Step bunching and macrostep formation in 1D atomistic scale model of unstable vicinal crystal growth

TL;DR

This paper introduces a new 1D atomistic Cellular Automaton model to study unstable vicinal crystal growth, analyzing step bunching and macrostep formation under different growth regimes and instability sources.

Contribution

The paper presents a novel 1D atomistic model using Cellular Automaton to simulate and analyze step bunching and macrostep formation in vicinal crystal growth.

Findings

Time-scaling exponent for bunch size N is 1/2 with biased diffusion.

Time-scaling exponent for bunch size N is 1/3 with inverse Ehrlich-Schwoebel barrier.

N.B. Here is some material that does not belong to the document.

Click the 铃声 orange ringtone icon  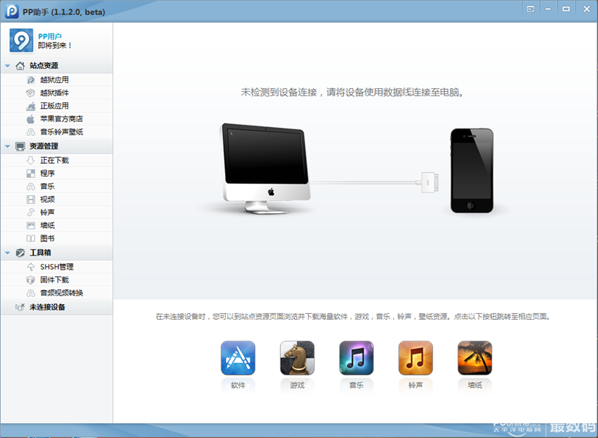(415, 358)
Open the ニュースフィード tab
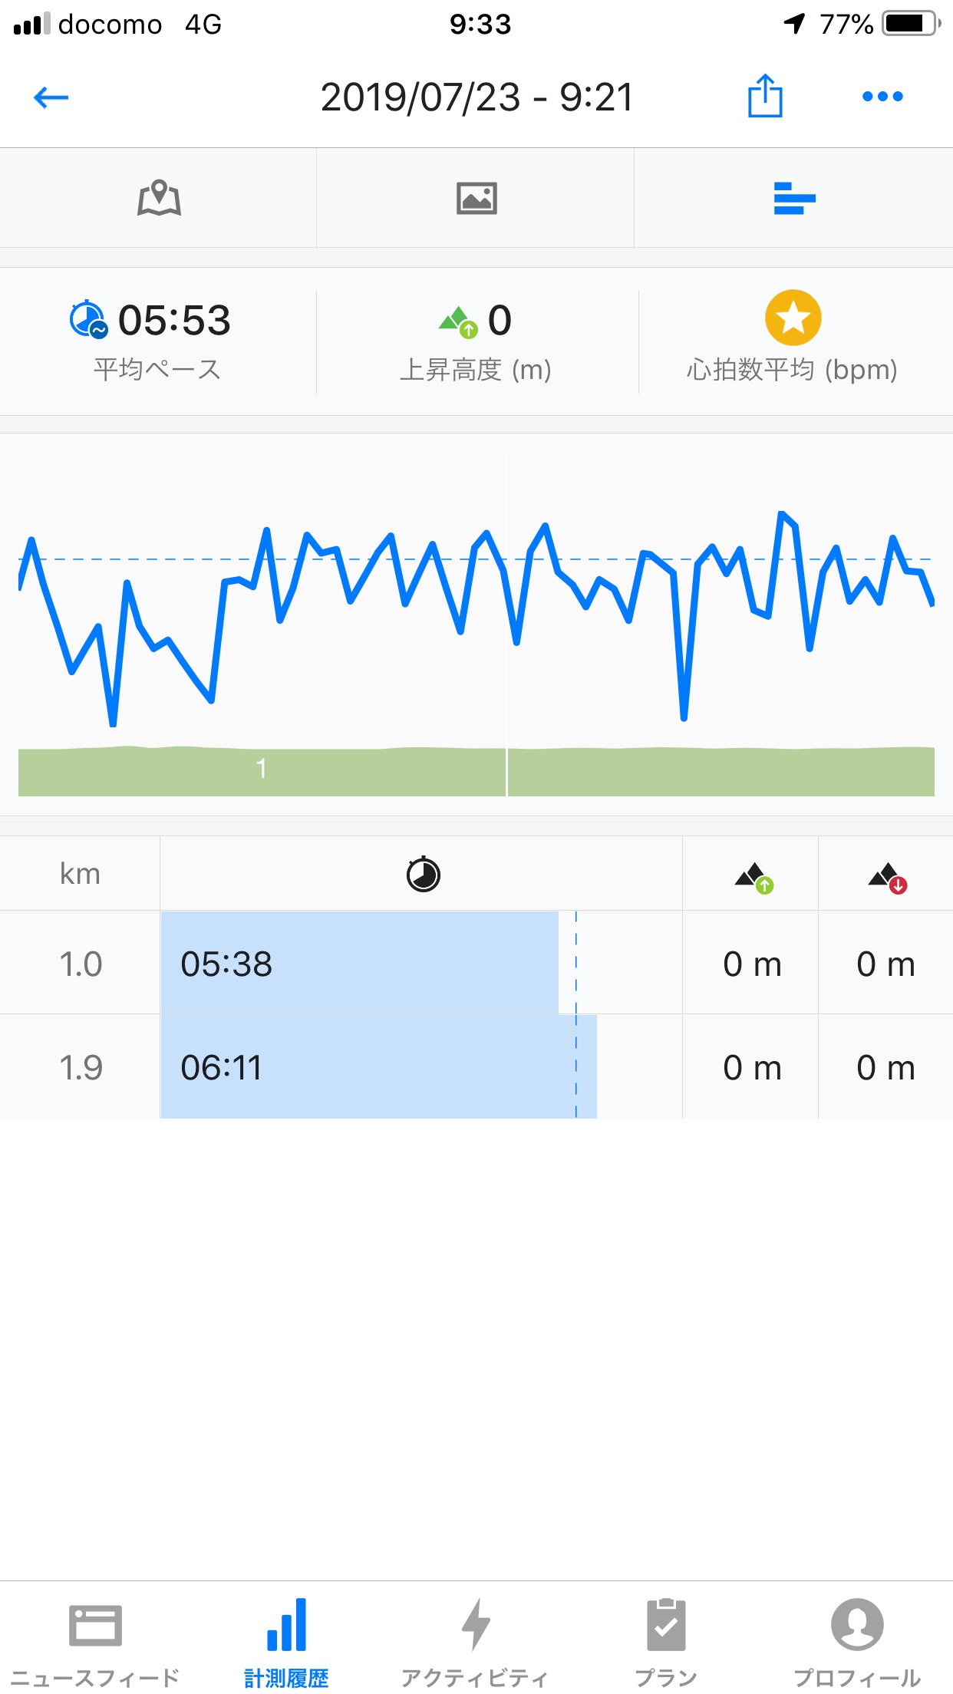 pos(95,1640)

Macrostep size scales as ~3beta/4 or 3beta/5 depending on regime.

Abstract

We devise a new 1D atomistic scale model of vicinal growth based on Cellular Automaton. In it the step motion is realized by executing the automaton rule prescribing how adatoms incorporate into the vicinal crystal. Time increases after each rule execution and then nDS diffusional updates of the adatoms are performed. The increase of nDS switches between the diffusion-limited (DL, nDS=1) and kinetics-limited (KL, nDS >> 1) regimes of growth. We study the unstable step motion by employing two alternative sources of instability - biased diffusion and infinite inverse Ehrlich-Schwoebel barrier (iiSE). The resulting step bunches consist of steps but also of macrosteps since there is no step-step repulsion incorporated explicitly into the model. This complex pattern formation is quantified by studying the time evolution of the bunch size N and macrostep size Nm in order to find the proper parameter combinations that rescale the time and thus to obtain the full time-scaling relations including the pre-factors. For the case of biased diffusion the time-scaling exponent beta of N is 1/2 while for the case of iiSE it is 1/3. In both cases the time-scaling exponent beta_m of Nm is ~3beta/4 in the DL regime and 3beta/5 in the KL one.